Zürich, 18. März 2011. Greenpeace bittet das Eidgenössische Nuklearsicherheitsinspektorat ENSI, dem Bundesrat die vorläufige Ausserbetriebnahme des AKW Mühleberg zu empfehlen. Der folgende Brief ging soeben per mail an den ENSI-Direktor Hans Wanner.
Sehr geehrter Herr Wanner
Wir bitten Sie mit diesem Schreiben um eine dringliche vorsorgliche Massnahme beim AKW Mühleberg.
Angesichts des dramatischen Verlaufs der atomaren Katastrophe in Japan bittet Greenpeace das Eidgenössische Nuklearsicherheitsinspektorat (ENSI) dem Gesamtbundesrat und dem Eidgenössischen Departement für Umwelt, Verkehr, Energie und Kommunikation die sofortige, vorläufige Ausserbetriebnahme des Atomkraftwerks Mühleberg zu empfehlen. Das ist eine aussergewöhnliche, vorsorgliche Massnahme in einer aussergewöhnlichen Situation.
Der Reaktor des AKW Mühlebergs ist typengleich mit den 4 Reaktoren in Fukushima. Selbst wenn in den letzten Jahren Nachrüstungen am veralteten Atomkraftwerktyp erfolgten, vermag dies die Befürchtung nicht zu zerstreuen, dass wichtige Komponenten die Auslegungskriterien nicht erfüllen, wie die Vorkommnisse in Japan zeigen.
Der Bundesrat verfügt über die rechtliche Basis die Ausserbetriebnahme anzuordnen. Die Kernenergieverordnung erlaubt eine Intervention. Artikel 44 der Kernenergieverordnung beschreibt die Kriterien wie folgt:
„Ereignisse oder Befunde zeigen, dass die Kernkühlung bei Störfällen nicht mehr gewährleistet ist, Ereignisse oder Befunde zeigen, dass die Integrität des Primärkreislaufes nicht mehr gewährleistet ist, Ereignisse oder Befunde zeigen, dass die Integrität des Containments nicht mehr gewährleistet ist.“
Diese möglichen „Ereignisse“ sind in den Unglücksreaktoren in Fukushima Realität geworden.
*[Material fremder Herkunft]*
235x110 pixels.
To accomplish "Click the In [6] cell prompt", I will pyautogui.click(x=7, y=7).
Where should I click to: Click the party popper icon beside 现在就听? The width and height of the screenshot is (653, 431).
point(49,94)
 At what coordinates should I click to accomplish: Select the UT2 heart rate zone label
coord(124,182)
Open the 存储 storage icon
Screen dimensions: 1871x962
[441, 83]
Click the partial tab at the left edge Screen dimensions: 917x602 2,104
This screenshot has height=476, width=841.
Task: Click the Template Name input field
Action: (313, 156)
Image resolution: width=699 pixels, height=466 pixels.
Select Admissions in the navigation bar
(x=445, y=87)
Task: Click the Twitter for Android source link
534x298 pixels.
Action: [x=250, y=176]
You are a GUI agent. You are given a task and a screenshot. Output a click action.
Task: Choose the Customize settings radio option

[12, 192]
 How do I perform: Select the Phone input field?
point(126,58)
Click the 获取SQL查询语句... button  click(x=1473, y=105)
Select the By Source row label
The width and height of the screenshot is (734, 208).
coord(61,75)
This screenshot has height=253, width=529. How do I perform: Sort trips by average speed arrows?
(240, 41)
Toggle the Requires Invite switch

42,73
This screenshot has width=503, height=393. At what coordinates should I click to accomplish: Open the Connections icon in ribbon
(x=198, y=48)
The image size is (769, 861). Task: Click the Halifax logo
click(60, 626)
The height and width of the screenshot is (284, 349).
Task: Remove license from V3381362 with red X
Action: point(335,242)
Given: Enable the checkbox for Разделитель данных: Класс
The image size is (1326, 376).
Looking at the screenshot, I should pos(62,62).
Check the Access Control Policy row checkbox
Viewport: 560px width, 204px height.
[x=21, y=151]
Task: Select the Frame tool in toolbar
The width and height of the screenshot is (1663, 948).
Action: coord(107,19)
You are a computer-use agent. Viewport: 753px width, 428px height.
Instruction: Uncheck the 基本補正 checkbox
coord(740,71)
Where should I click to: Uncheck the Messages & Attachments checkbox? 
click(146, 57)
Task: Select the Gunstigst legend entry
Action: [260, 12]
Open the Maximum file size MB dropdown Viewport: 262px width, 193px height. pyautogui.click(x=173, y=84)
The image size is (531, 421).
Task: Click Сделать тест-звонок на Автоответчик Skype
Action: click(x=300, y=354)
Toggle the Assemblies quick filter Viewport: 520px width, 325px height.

Die „Verordnung über die Methodik und die Randbedingungen zur Überprüfung der Kriterien für die vorläufige Ausserbetriebnahme von Kernkraftwerken“ nimmt denn auch Bezug auf Vorkommnisse im Ausland, wonach die sicherheitstechnische Überprüfung bei Vorfällen der internationalen Störfall-Bewertungsskala INES ab Stufe 2 zwingend sind. „Fukushima“ ist offiziell vorläufig auf die drittoberste Stufe 5 aufgestuft worden, niemand zweifelt eigentlich, dass es sich um eine Katastrophe der höchsten Kategorie handelt.
Die Ausserbetriebnahme des AKW Mühleberg stellt keine aussergewöhnliche Situation punkto Stromversorgung in der Schweiz dar – der Meiler müsste vermutlich sowieso in wenigen Wochen für Revisionsarbeiten vom Netz. Dass die Betreiberfirma BKW nicht freiwillig diesen Schritt zu machen gewillt ist, zeugt weder von einem Willen der Neubeurteilung, noch von nötigem Feingefühl.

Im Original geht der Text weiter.